We have previously reported that LRRK2 phosphorylates p53 at T304 and T377 residues and the expression of phosphomimic p53 in BV2 cells induces TNFα expression and its release, resulting in neuronal death [19]. The combined evidence derived from our study suggests that G2019S LRRK2 contributed to the progression of PD by altering the physical condition of mitochondria in microglia during the neuroinflammation. In addition, we suggest Drp1 as a missing link between LPS-induced LRRK2 activation and mitochondrial dynamics, both of which have been reported to induce microglial activation [15,16,26]. Furthermore, our data which was summarized in Fig. 6 suggest that LRRK2 kinase inhibitor attenuates pro-inflammatory response by rescuing of mitochondrial dysregulation in microglia. Therefore, Drp1 regulation by LRRK2 kinase in microglia may be one of the pathogenic mechanisms in PD mediated by LRRK2 G2019S mutation, indicating LRRK2 kinase as a promising PD therapeutic target.

Fig. 1. Ultrastructural analyses of mitochondria in microglia in the striatum of G2019S TG and non-TG littermate mice (14-month, n=3). (A) Ultrastructure of mitochondria in microglia obtained using TEM. Cells were blindly selected and the mitochondrial area was measured.
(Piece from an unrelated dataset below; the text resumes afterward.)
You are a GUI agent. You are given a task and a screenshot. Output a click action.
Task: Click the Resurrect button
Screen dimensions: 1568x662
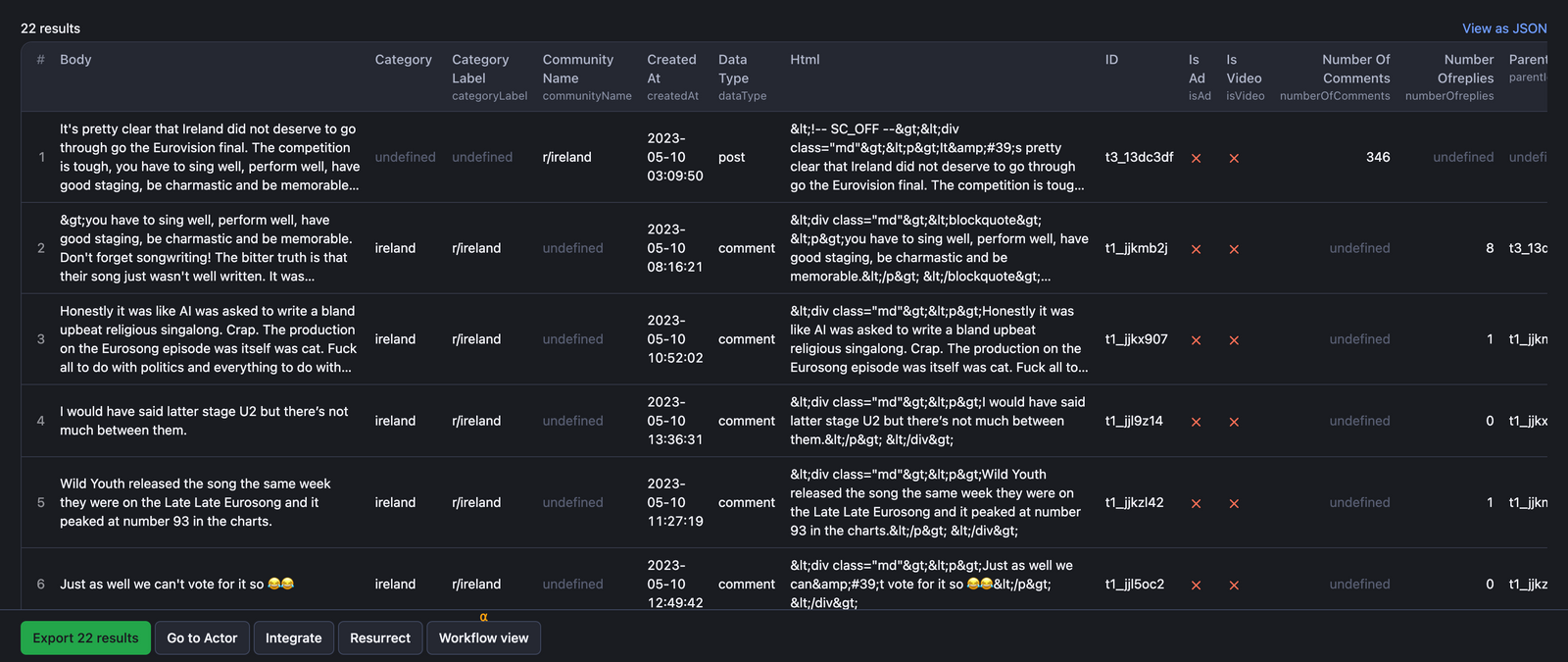(380, 638)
The number of observed cells and total measured mitochondria (nm2) were 15 and 190 for wild-type littermates and 14 and 314 for G2019S-TG, respectively. The arrowheads indicate mitochondria used for analysis. N, nucleus; L, Lysosome; MVB, multivesicular body; Scale bar=1 µm. Graphic analyses of total mitochondria area/cell (B) and average mitochondria number/cell (C) are shown. Average individual mitochondrial area, total mitochondrial area/cell divided by mitochondria number/cell, are also shown (D). Statistical analysis was performed by Student's t-test, ***p<0.001.
Fig. 2. Morphological analyses of activated microglia in the striatum of G2019S TG and non-TG littermate mice. (A) Images of Iba1-positive microglia captured via inverted light microscopy. Their process numbers and lengths were analyzed (n=3). A total of 60 and 61 cells were analyzed for wild-type littermate and G2019S-TG, respectively. Scale bar=50 µm. Numbers (B) and lengths (C) of Iba1-labeled microglia processes in different groups are shown. Student's t-test was used for statistical analysis, **p<0.01, ****p<0.0001.
Fig. 3. LRRK2 kinase inhibitor ameliorated LPS-induced mitochondrial fission in BV2. (A) LPS (1 µg/ml) or vehicle (water) was used for 6 h treatment following 30 min pre-treatment of GSK (1 µM, LRRK2 kinase inhibitor) or vehicle (DMSO). Images of Tom20 (red) and Hoechst (blue)-stained BV2 cells were obtained using the Airyscan mode of the LS55 confocal microscope. Scale bar=10 µm (n=3, number of cells=10~11, number of mitochondria measured=412~1042). Both elongation (B) and area (C) of mitochondria were measured using the Image J program. The statistical analysis was performed by one-way analysis of variance (ANOVA) with Tukey's post-hoc test.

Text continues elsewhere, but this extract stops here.